What the task requires:
Report all lines below with the word "each".
──────── Excerpted records ────────
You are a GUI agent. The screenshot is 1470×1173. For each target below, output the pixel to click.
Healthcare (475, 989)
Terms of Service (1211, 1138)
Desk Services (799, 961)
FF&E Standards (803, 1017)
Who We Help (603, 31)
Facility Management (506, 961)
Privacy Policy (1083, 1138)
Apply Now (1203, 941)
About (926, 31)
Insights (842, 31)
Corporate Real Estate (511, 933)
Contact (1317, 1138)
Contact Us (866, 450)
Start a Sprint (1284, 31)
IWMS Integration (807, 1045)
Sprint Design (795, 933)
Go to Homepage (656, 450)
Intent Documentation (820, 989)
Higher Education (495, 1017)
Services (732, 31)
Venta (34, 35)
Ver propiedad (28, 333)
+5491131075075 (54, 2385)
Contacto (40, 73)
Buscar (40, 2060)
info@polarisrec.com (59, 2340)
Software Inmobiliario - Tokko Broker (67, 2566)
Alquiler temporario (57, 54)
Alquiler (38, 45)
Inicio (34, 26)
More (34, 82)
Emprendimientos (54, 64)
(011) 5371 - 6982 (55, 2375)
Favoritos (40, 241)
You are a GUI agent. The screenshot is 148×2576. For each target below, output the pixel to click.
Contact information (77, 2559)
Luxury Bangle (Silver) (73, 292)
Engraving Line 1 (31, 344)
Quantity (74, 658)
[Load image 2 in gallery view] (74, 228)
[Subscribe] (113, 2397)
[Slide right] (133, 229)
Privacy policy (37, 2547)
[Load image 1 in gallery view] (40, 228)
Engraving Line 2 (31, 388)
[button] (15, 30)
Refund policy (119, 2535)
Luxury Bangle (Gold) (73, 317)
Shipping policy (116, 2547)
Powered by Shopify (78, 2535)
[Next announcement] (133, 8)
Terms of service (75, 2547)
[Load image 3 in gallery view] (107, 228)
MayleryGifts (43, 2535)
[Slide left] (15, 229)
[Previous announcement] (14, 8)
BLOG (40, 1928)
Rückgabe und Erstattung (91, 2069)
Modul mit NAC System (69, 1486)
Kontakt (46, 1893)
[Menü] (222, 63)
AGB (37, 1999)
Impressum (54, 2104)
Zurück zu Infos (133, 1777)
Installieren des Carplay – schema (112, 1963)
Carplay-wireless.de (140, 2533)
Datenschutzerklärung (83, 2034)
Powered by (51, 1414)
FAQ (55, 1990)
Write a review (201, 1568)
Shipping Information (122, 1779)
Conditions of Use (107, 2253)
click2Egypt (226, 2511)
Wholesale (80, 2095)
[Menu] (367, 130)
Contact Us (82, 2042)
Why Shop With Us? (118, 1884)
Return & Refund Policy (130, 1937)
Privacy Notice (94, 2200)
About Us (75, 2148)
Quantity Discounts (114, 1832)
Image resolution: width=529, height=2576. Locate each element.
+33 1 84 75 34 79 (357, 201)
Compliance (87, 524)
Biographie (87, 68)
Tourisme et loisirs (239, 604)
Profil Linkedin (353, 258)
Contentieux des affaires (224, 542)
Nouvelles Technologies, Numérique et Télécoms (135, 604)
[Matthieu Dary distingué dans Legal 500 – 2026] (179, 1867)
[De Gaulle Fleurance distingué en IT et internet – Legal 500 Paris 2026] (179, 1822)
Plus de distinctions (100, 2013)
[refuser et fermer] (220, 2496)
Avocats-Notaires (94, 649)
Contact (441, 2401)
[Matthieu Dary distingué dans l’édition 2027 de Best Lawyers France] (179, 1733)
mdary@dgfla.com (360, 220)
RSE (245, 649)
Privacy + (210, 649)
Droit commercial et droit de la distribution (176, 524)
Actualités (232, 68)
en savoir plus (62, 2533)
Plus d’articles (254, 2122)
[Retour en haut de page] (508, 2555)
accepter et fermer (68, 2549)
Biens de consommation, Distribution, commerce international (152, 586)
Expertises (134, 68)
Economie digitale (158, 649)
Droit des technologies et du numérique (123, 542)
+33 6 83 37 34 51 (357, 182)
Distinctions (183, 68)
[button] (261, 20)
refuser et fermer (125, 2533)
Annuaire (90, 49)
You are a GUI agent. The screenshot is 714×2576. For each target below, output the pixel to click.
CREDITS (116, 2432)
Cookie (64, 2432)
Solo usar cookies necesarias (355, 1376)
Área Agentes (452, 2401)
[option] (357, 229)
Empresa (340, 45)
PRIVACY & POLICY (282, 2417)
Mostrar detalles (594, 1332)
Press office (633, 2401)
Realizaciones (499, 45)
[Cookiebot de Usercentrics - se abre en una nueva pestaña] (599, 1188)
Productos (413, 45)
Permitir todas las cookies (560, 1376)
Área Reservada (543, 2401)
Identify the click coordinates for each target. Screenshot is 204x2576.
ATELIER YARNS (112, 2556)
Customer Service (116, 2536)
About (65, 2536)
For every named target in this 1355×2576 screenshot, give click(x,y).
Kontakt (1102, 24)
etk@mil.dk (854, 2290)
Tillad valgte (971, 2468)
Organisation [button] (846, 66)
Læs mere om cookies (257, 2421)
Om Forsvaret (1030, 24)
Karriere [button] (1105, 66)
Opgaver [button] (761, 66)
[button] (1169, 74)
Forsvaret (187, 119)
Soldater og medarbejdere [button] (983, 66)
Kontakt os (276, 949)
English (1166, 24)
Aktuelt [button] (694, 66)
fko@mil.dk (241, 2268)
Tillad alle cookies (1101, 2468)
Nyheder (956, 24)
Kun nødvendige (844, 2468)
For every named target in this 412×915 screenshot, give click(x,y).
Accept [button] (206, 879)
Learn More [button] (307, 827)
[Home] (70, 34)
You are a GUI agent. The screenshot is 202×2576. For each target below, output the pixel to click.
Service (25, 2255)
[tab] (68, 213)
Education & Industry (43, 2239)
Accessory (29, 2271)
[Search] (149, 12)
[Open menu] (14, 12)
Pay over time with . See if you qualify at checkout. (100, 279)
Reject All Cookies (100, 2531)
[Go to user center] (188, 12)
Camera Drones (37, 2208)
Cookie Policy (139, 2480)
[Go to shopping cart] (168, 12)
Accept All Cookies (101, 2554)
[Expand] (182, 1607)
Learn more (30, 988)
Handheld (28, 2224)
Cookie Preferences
────────
Response box:
You are a GUI agent. The screenshot is 1470×1173. For each target below, output the pixel to click.
You are a GUI agent. The screenshot is 148×2576. For each target below, output the pixel to click.
Image resolution: width=529, height=2576. Locate each element.
You are a GUI agent. The screenshot is 714×2576. For each target below, output the pixel to click.
Identify the click coordinates for each target. Screenshot is 204x2576.
You are a GUI agent. The screenshot is 202×2576. For each target below, output the pixel to click.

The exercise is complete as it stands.